An international outcry over Beijing's hosting of the 2008 Olympic Games has grown steadily louder in recent months. How, it is being asked, can the premier event in international sports be hosted by a nation complicit in the most heinous international crimes? The Chinese regime is guilty of perpetrating the ongoing destruction of Tibet, supporting the vicious Myanmar junta, engaging in gross domestic human rights abuses, and, perhaps worst of all, facilitating genocide in Darfur.
Despite the controversy, President Bush announced last week that he will attend the Games. It's an unprecedented move--apparently no American president has ever attended an Olympic Games held abroad--and China's human rights violations make Bush's decision seem all the more unwarranted. But perhaps he'll be able to shield himself from criticism next summer by sharing a view of the Games with Steven Spielberg, who agreed in March to serve as an artistic consultant for the opening and closing ceremonies.
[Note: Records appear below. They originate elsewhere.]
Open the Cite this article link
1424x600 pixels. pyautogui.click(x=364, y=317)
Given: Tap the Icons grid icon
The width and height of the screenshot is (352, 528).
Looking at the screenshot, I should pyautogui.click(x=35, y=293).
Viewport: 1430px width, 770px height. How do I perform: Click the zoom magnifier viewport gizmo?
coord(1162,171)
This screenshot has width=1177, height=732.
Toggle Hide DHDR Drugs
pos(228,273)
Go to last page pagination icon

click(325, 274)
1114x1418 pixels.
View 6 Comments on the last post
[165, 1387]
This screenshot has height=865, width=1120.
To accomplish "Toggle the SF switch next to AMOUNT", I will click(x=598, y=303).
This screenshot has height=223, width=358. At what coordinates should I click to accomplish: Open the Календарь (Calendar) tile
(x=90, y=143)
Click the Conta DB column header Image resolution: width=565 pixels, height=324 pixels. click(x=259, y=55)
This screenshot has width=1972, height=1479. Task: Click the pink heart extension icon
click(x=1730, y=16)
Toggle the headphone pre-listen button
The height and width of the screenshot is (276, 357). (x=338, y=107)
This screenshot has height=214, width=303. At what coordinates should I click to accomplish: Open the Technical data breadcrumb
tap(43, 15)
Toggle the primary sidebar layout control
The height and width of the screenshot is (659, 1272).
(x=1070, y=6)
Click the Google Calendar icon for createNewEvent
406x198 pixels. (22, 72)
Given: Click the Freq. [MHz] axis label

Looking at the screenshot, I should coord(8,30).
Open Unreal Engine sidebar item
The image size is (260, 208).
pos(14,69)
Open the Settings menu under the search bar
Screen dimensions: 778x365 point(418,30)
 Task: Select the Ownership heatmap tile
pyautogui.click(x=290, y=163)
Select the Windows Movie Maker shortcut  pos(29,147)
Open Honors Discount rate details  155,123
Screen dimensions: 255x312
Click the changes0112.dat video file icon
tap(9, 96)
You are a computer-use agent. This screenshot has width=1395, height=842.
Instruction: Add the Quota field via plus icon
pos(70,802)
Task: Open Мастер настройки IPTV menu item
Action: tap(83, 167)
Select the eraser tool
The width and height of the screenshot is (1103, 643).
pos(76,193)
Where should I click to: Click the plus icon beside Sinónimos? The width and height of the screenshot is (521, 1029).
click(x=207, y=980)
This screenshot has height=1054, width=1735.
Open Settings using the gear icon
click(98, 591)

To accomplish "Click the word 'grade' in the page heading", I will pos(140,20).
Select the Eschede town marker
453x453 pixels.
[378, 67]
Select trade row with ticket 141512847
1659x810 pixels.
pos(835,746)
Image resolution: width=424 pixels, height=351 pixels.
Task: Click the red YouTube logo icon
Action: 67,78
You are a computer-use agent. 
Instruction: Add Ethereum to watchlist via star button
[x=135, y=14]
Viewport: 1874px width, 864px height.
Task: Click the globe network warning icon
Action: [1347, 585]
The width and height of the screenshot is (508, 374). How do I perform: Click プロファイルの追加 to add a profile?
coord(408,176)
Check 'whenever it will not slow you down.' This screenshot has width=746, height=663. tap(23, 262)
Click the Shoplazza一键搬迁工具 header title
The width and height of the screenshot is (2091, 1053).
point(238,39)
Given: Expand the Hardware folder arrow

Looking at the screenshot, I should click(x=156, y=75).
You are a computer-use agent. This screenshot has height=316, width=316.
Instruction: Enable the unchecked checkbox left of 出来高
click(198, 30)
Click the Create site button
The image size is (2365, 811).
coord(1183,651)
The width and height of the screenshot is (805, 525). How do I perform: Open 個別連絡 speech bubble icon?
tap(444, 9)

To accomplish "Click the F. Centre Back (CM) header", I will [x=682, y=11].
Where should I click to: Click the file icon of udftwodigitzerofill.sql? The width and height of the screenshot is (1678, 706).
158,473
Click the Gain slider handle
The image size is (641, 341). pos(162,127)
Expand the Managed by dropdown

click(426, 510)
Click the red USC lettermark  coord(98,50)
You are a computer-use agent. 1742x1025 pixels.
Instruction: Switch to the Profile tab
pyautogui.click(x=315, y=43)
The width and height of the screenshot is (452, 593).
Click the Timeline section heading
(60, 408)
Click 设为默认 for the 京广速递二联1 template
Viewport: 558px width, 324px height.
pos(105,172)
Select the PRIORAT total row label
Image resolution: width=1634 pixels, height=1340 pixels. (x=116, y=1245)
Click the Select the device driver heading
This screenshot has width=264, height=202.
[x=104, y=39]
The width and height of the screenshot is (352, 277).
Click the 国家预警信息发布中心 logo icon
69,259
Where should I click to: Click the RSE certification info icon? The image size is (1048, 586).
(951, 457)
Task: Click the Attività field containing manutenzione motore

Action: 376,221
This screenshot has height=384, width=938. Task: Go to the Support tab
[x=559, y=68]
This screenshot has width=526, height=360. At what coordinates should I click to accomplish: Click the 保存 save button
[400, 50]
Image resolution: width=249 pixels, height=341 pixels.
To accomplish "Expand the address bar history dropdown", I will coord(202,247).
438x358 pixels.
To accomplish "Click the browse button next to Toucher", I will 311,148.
This is distressing because China has proven adept at generating political cover for its misdeeds. It recently received some excessively generous praise for not opposing U.N. Security Council Resolution 1769, passed on July 31, which authorizes a force of some 26,000 civilian police and troops to protect civilians and humanitarians in Darfur. But China was instrumental in badly weakening the resolution, leaving it without a mandate to disarm combatants, even those carrying weapons introduced into Darfur in violation of previous Security Council resolutions. As both Amnesty International and the U.N. Panel of Experts on Darfur have amply demonstrated, Khartoum continues to violate the weapons embargo on a massive scale. Further, China was also the key player in removing any threat of sanctions against Khartoum for obstructing deployment of the U.N.-authorized force.
China also drew praise for appointing a "special envoy" for Darfur. But Liu Guijin's first carefully orchestrated tour of the region in May was the occasion only for airbrushing its genocidal realities in subsequent public statements. "I didn't see a desperate scenario of people dying of hunger," Liu said at a media briefing. Rather, he said, people in Darfur thanked him for the Chinese government's help in building dams and providing water supply equipment. Beijing has yet to condemn Khartoum for its crimes, or call for a halt to the ongoing aerial bombardment of civilian targets, or offer public criticism of any of the regime's actions, including repeated obstruction and harassment of the world's largest humanitarian operation. By refusing to speak truthfully about Darfur, Beijing has convinced these brutal genocidaires that there will be no real international pressure on them to stop.
Now, Bush and Spielberg are contributing further to the whitewashing of China's record of abuse. Sophie Richardson, an Asia expert at Human Rights Watch, said that by attending the Olympics in Beijing Bush was giving "an enormous propaganda opportunity to an abusive government." Spielberg has declared publicly that, "all of us are dedicated to making these Olympic opening and closing ceremonies the most emotional anyone has ever seen." But what "emotions" does the director of "Schindler's List" associate with genocide in Darfur? When the brutal Janjaweed militias throw African children, screaming in terror, into bonfires as their parents watch, what emotions are evoked for Spielberg? When young girls are brutally gang-raped, what thoughts spring to mind? When malnutrition claims the lives of more and more Darfuri victims, what feelings should attend the spectacle of agony that is starvation? It's inconceivable that such negative images will be included in Spielberg's show.
The Bush administration has much to answer for on Darfur--its failed policies and even larger failure of nerve and will. Andrew Natsios, the president's (incongruously half-time) special envoy for Sudan, has been the most outspoken in attempting to walk back the administration's characterization of Darfur as the site of genocide. For all the tough talk about "NATO stewardship" for a mission in Darfur, Bush and his Defense Department have failed to make any significant commitment of the resources necessary for the current peace support operation there (particularly transport, logistics, aircraft, and intelligence-gathering capacity). And, most shamefully, the administration continues to mouth concern for Darfur even while it cuts expedient deals with Khartoum for supposed "terrorist intelligence."
Despite such feckless behavior by the United States, it remains the case that China possesses unique leverage with Khartoum--leverage that might move the regime from its present obdurate defiance of the international community. But unless Beijing feels a great deal more pressure than it currently does, the status quo in Darfur will be preserved, as Khartoum's thugs confidently buy more time to allow a grim genocide by attrition to complete itself.
What can change Beijing's currently enabling attitudes is a real threat that "their" Olympics will be redefined, made the occasion of an unprecedented shaming campaign. Much more potent than a simple boycott--which does more to punish athletes and the entire international sports community--such a campaign, broadly supported, will create precisely the powerful forum for outrage that Beijing works so hard to suppress domestically. But this is unlikely to occur so long as key international actors like President Bush, and high-profile international figures like Steven Spielberg, pretend that the 2008 Games occur in a moral and political vacuum. And yet if Darfur's agony continues, these Games will inevitably be remembered as the "Genocide Olympics."